Search for Evidence-Based Research on your PICOT

The CINAHL database is your best bet  It has nursing-specific search options. Click the link below:

Searching in CINAHL

For this research, you will use only primary studies. You will learn how to find and select primary articles that are either quantitative or qualitative. Click the tabs above to learn about primary vs. secondary research, quantitative studies and qualitative studies.

The steps below will help you get started using CINAHL.


Step 1: Identify keywords in your PICOT question.

Write out your PICOT question. Circle or underline the main ideas.

Hint: the main ideas are usually found in the elements of your PICOT question (population, intervention, comparison, outcome, timeline).

Example: For pregnant women (P), how does taking calcium supplements (I) compared to not taking calcium supplements (C) influence the risk of developing pre-eclampsia (O)?

Step 2: Consider synonyms and related terms

For each main idea, list synonyms and related terms to use in your search. Example:

  • pregnant women: expectant mothers, pregnancy
  • calcium supplements: calcium
  • pre-eclampsia: preeclampsia

Step 3: Enter keywords in your search

List each main idea on a separate line and connect related terms with OR:

pregnant women OR expectant mothers OR pregnancy
AND calcium
AND pre-eclampsia OR preeclampsia

Note: For populations defined by age (example: patients aged 65 and over), do not enter this as a search term. Instead, use a descriptive term such as "older adults."


Step 4: Use search options to effectively limit the results

Select the following limiters for your search:

  • Peer Reviewed
  • Date Published: Enter the appropriate date range

Step 5: Analyze the results and revise the search

Review the results of your search by reading the article abstracts. If not enough articles are relevant to your PICOT question, revise:

  • consider using different synonyms for your search terms
  • consider broadening the search by removing one or more search terms (for example, if your search contains 3-4 PICOT elements, try searching with only 2-3 PICOT elements)
  • consider using another database, see suggestions below
Other Recommended Databases

If you don't find enough articles using CINAHL, try the following databases:

What is Primary Research?

Primary research describes a new study the authors conducted with participants. Types of primary studies include surveys (descriptive), experiments, quasi-experiments, cohort, or correlational studies. You must use primary articles when researching your PICOT question.

What is Secondary Research?

In contrast, secondary research compiles, reviews, comments on, or interprets work that was previously reported on by the authors or other researchers. Types of secondary studies include meta-analyses, literature reviews, scoping reviews, and systematic reviews. When researching your PICOT question, avoid using secondary research -- including all types of reviews and meta-analyses.

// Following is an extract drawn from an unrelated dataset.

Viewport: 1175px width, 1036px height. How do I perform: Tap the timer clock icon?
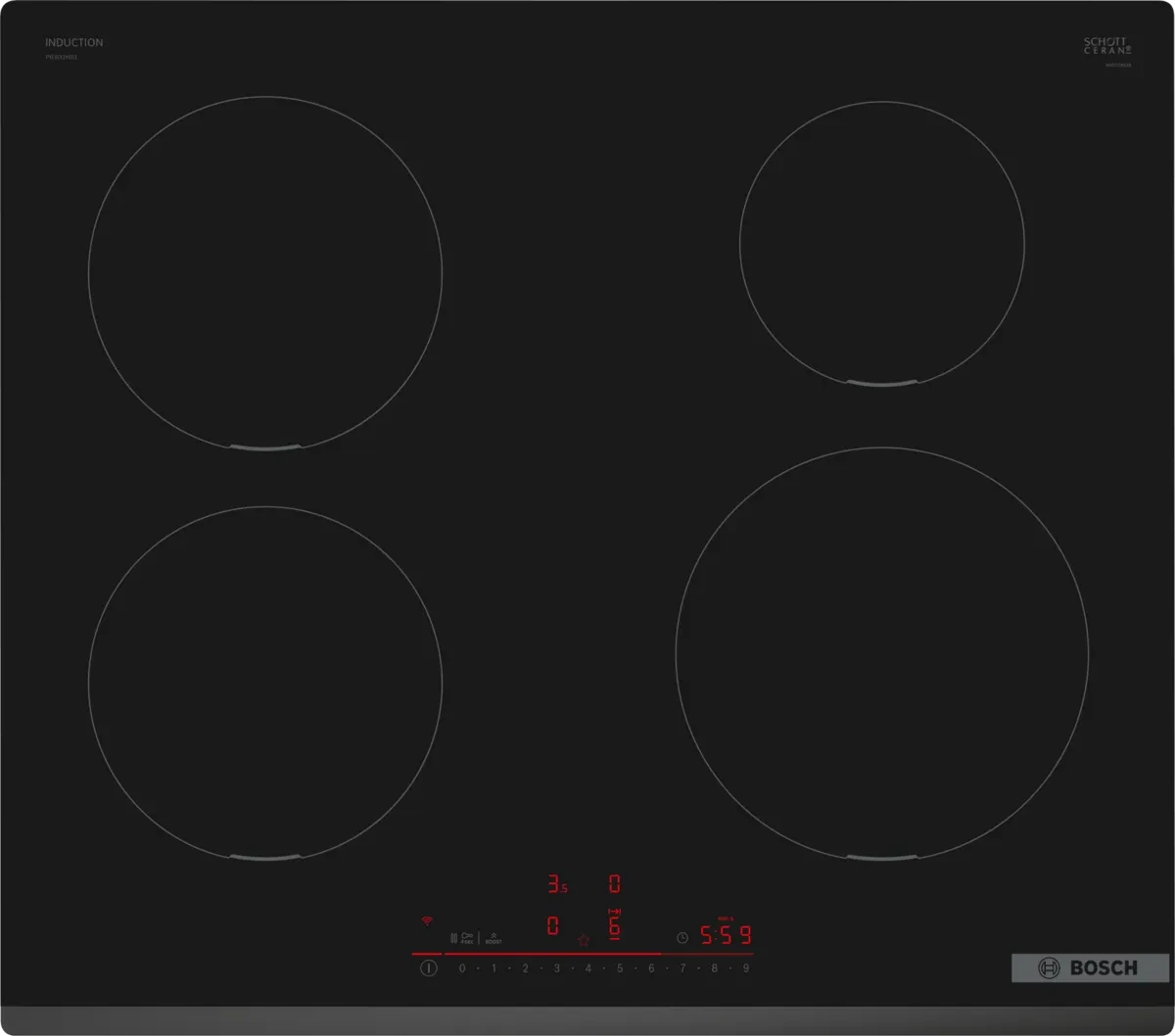(x=682, y=937)
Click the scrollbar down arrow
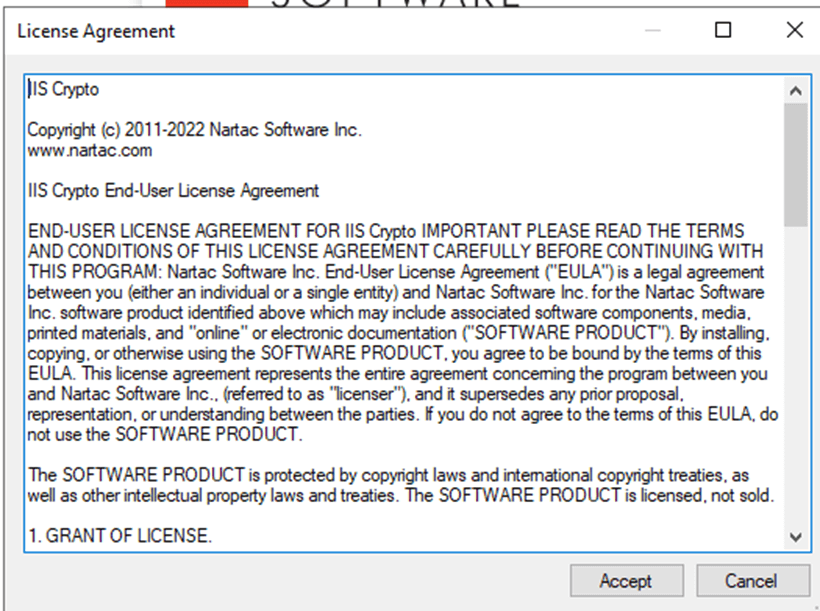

How to Find Primary Research in Library Databases

You must use primary articles to research your PICOT question. There is no precise method of excluding all secondary articles while including only primary articles. However, these strategies may help:

  • Use the Publication Type search option to select primary research types, such as randomized controlled trials
  • Add keywords to your search, such as "randomized controlled trial" OR "cohort study" OR "survey" OR "questionnaire" OR "interview"

Identifying Primary and Secondary Research

Read the article abstracts. The following example describes a new study that was conducted by the authors, with participants.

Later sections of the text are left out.